## EXERCISE DESCRIPTION
Please write out exactly the line containing "[Acantholeberidae] (395, 1142)" below and every line after it, through the last one, but leave out any pictures.

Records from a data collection
▬▬▬▬▬▬

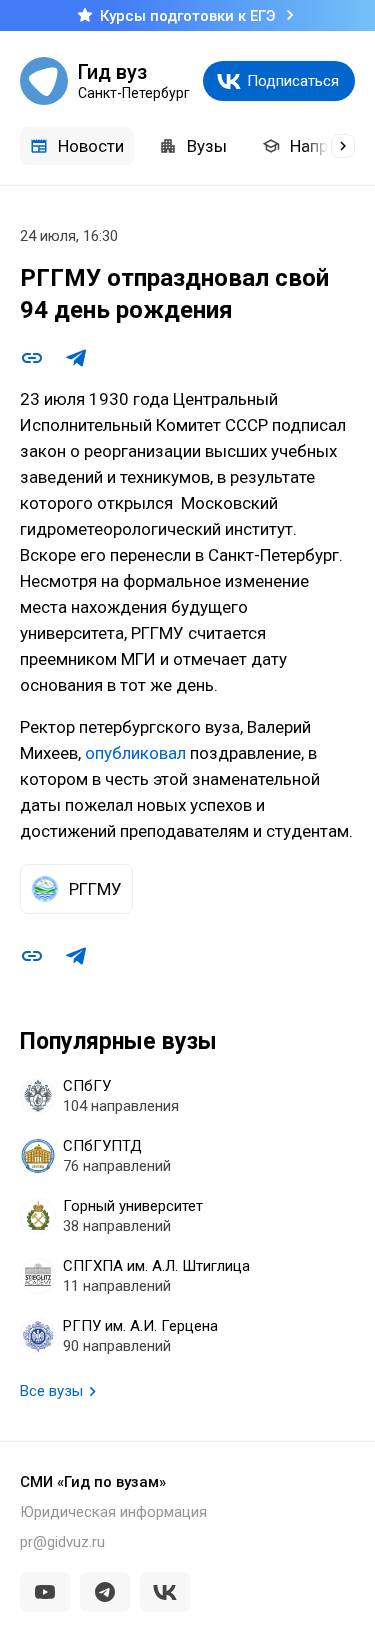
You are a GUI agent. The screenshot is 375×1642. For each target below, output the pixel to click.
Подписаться (293, 81)
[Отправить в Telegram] (76, 358)
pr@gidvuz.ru (62, 1542)
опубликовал (135, 753)
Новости (91, 146)
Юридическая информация (113, 1512)
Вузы (207, 146)
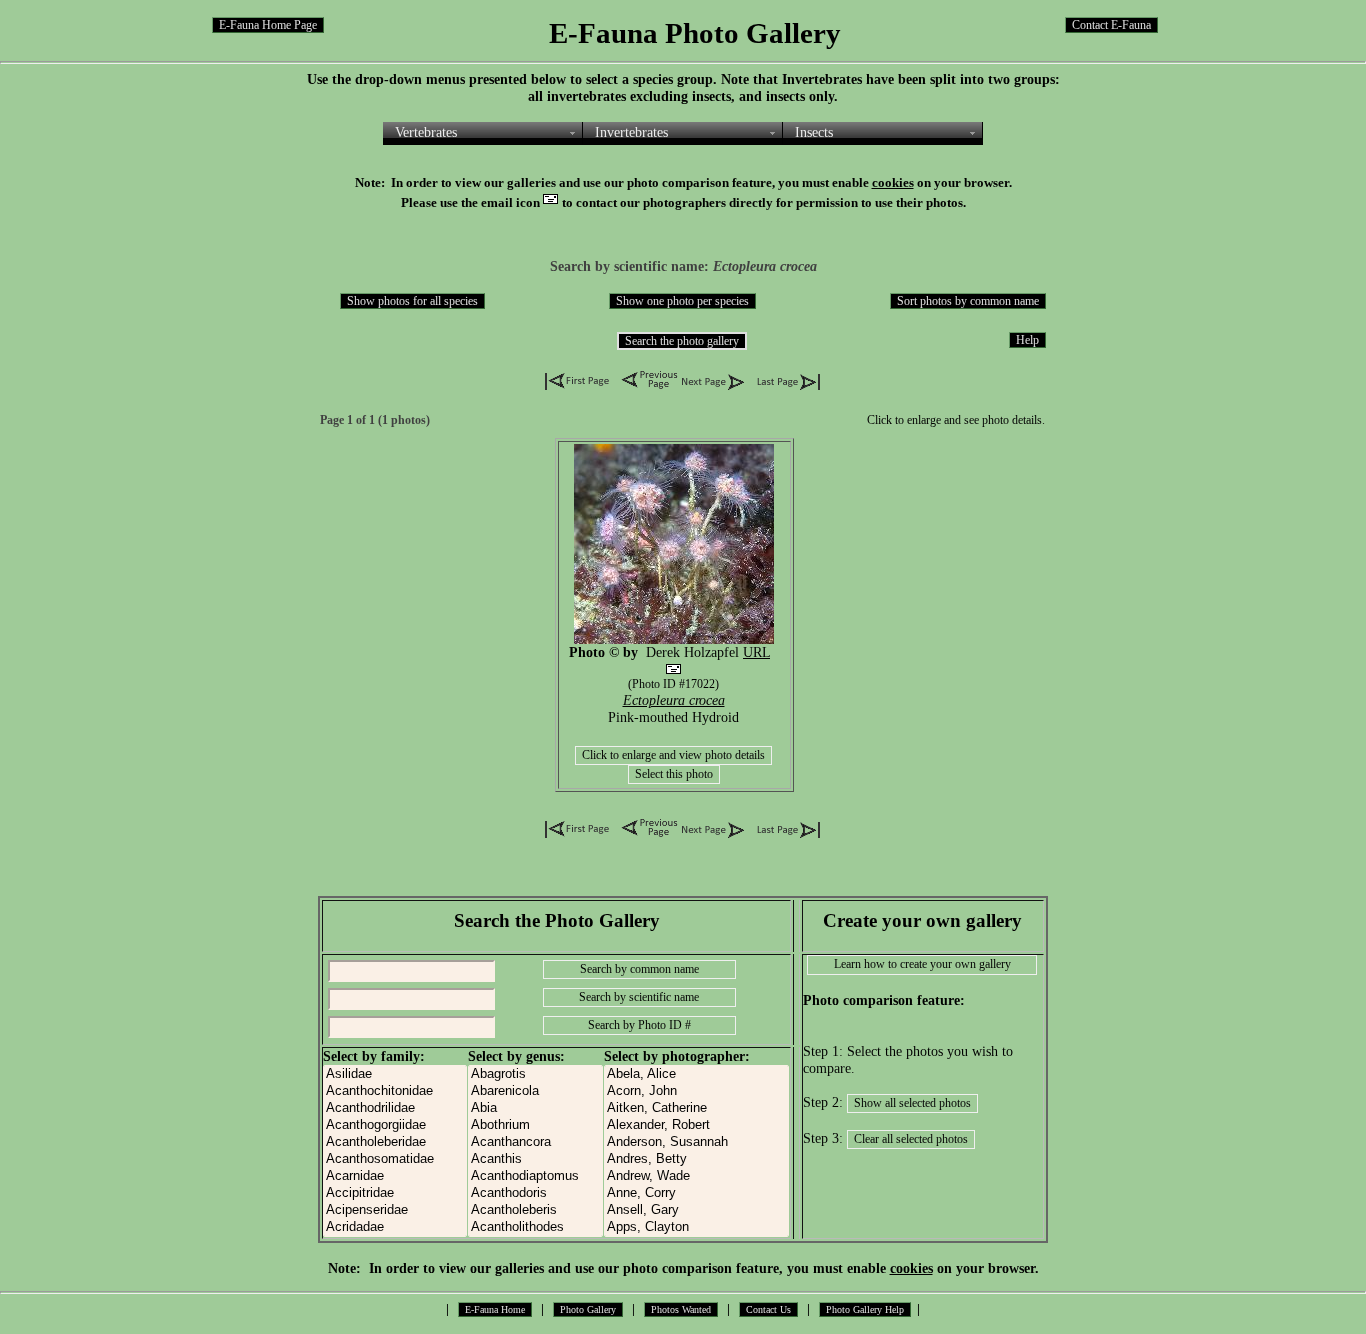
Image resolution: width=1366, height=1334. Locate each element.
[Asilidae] (395, 1074)
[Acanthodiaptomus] (535, 1176)
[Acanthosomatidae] (395, 1159)
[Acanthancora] (535, 1142)
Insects (814, 132)
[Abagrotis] (535, 1074)
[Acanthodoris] (535, 1193)
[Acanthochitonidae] (395, 1091)
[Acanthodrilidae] (395, 1108)
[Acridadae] (395, 1227)
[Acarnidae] (395, 1176)
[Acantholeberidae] (395, 1142)
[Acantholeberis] (535, 1210)
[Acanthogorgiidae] (395, 1125)
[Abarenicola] (535, 1091)
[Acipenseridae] (395, 1210)
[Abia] (535, 1108)
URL (756, 652)
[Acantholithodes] (535, 1227)
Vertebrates (426, 132)
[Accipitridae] (395, 1193)
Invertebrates (631, 132)
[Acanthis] (535, 1159)
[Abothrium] (535, 1125)
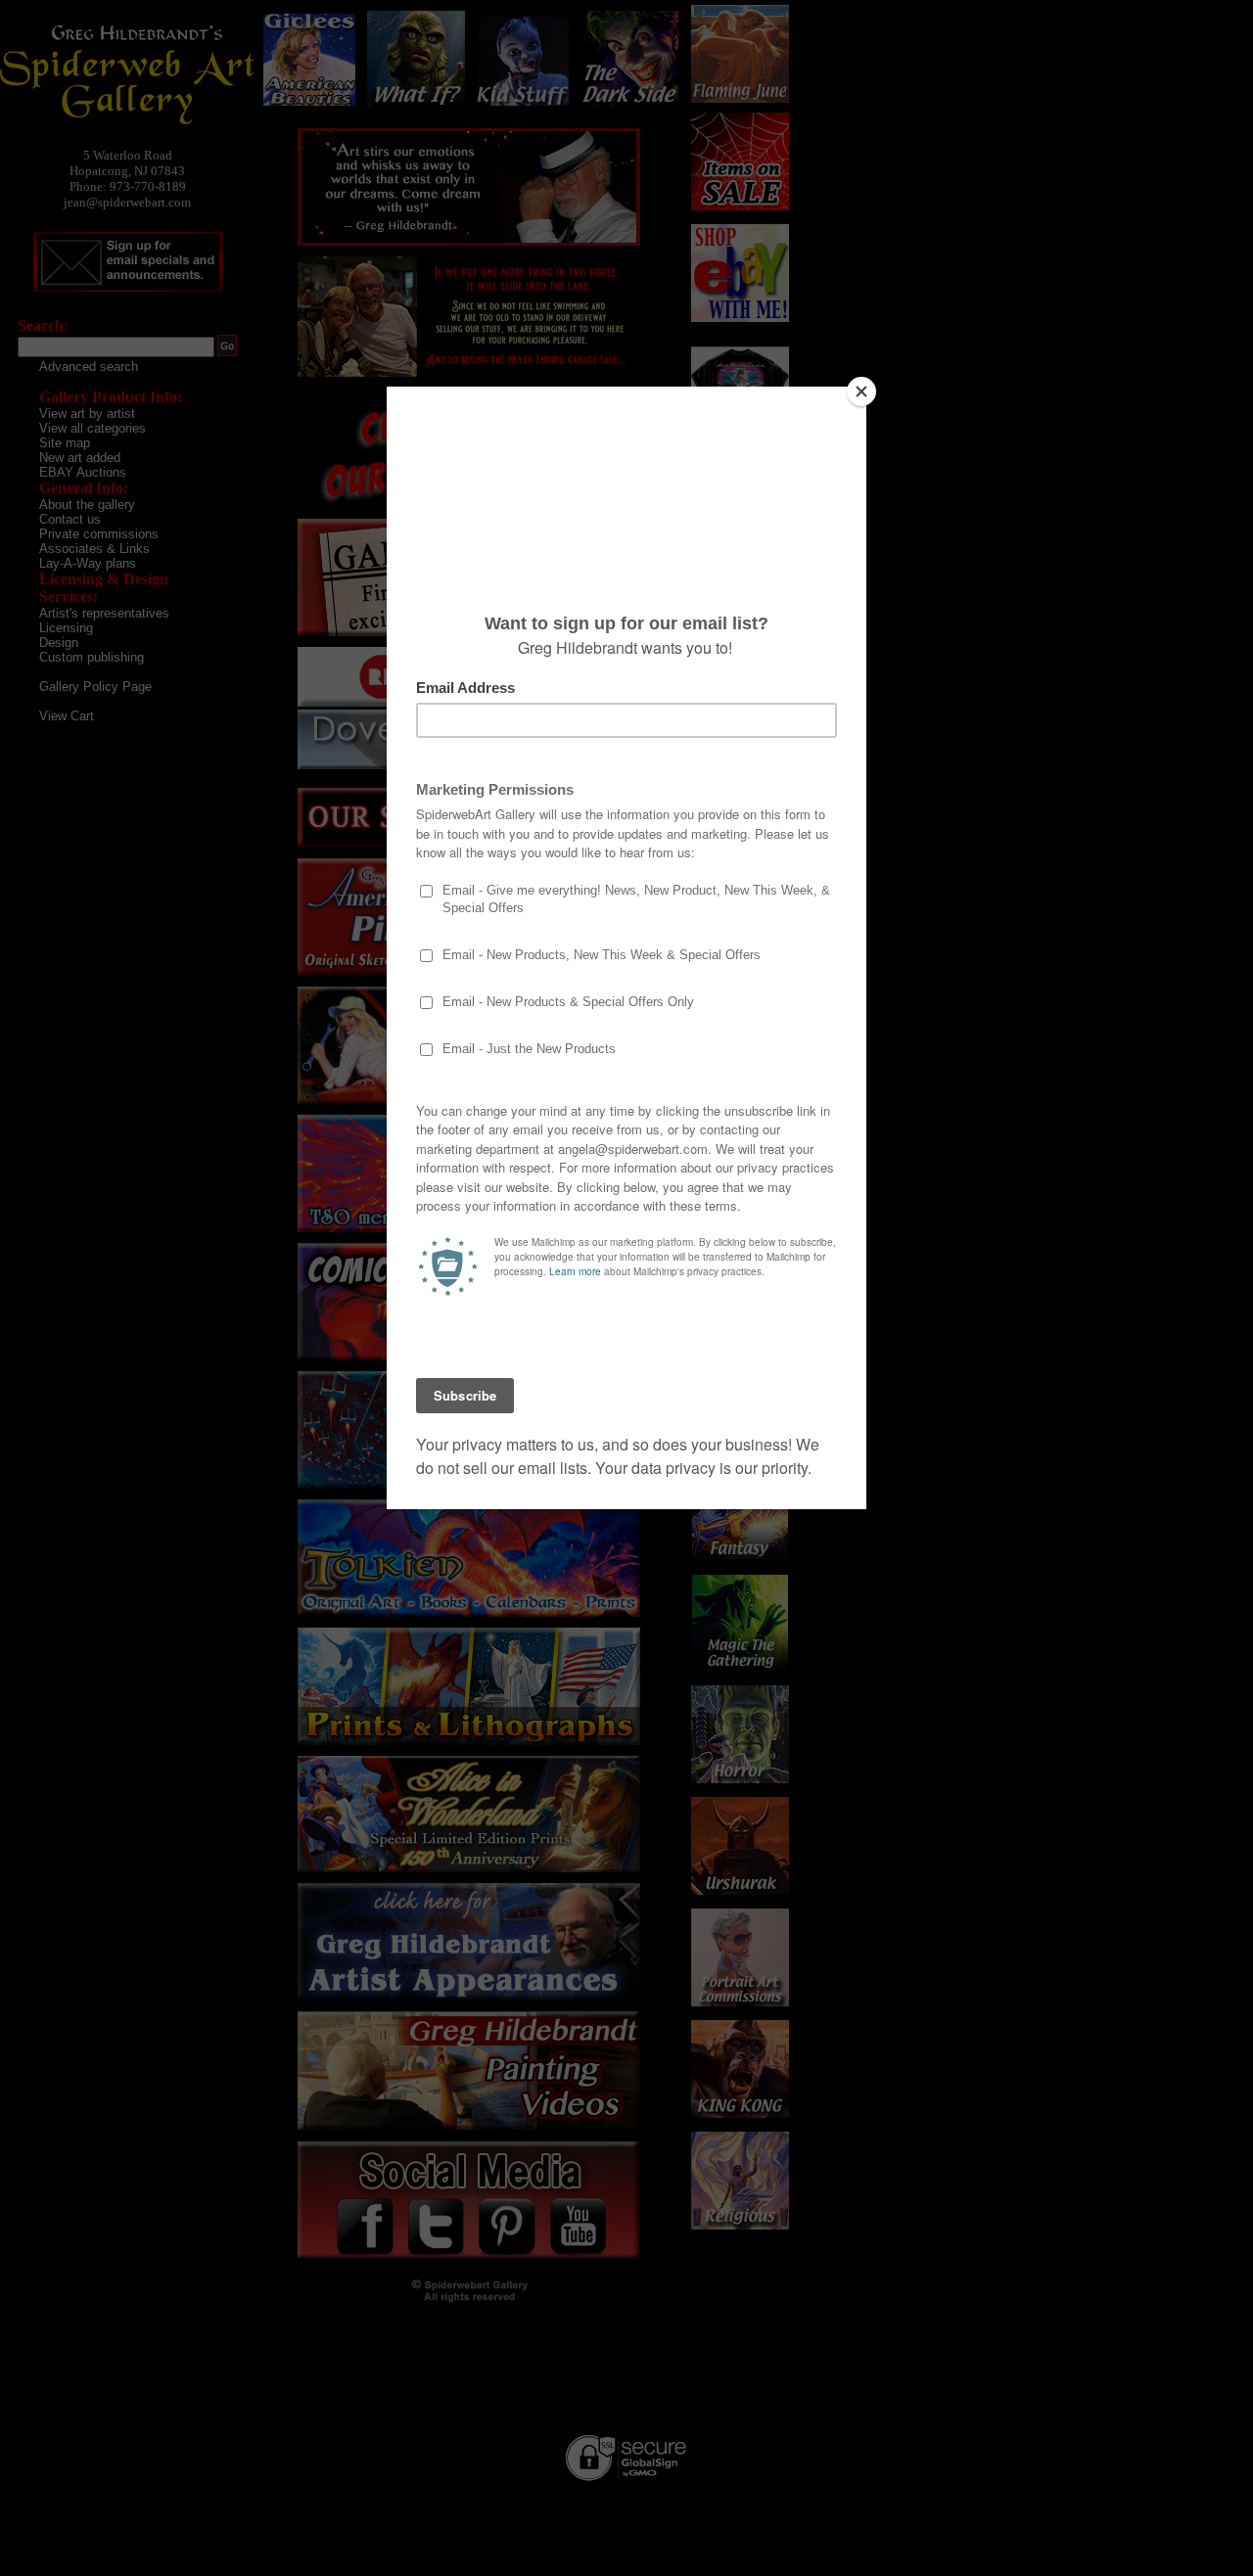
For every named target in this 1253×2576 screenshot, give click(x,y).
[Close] (861, 391)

▬▬▬▬▬▬

## RESULT OF THE TASK
[Acantholeberidae] (395, 1142)
[Acantholeberis] (535, 1210)
[Acanthogorgiidae] (395, 1125)
[Abarenicola] (535, 1091)
[Acipenseridae] (395, 1210)
[Abia] (535, 1108)
URL (756, 652)
[Acantholithodes] (535, 1227)
Vertebrates (426, 132)
[Accipitridae] (395, 1193)
Invertebrates (631, 132)
[Acanthis] (535, 1159)
[Abothrium] (535, 1125)
For every named target in this 1253×2576 screenshot, give click(x,y).
[Close] (861, 391)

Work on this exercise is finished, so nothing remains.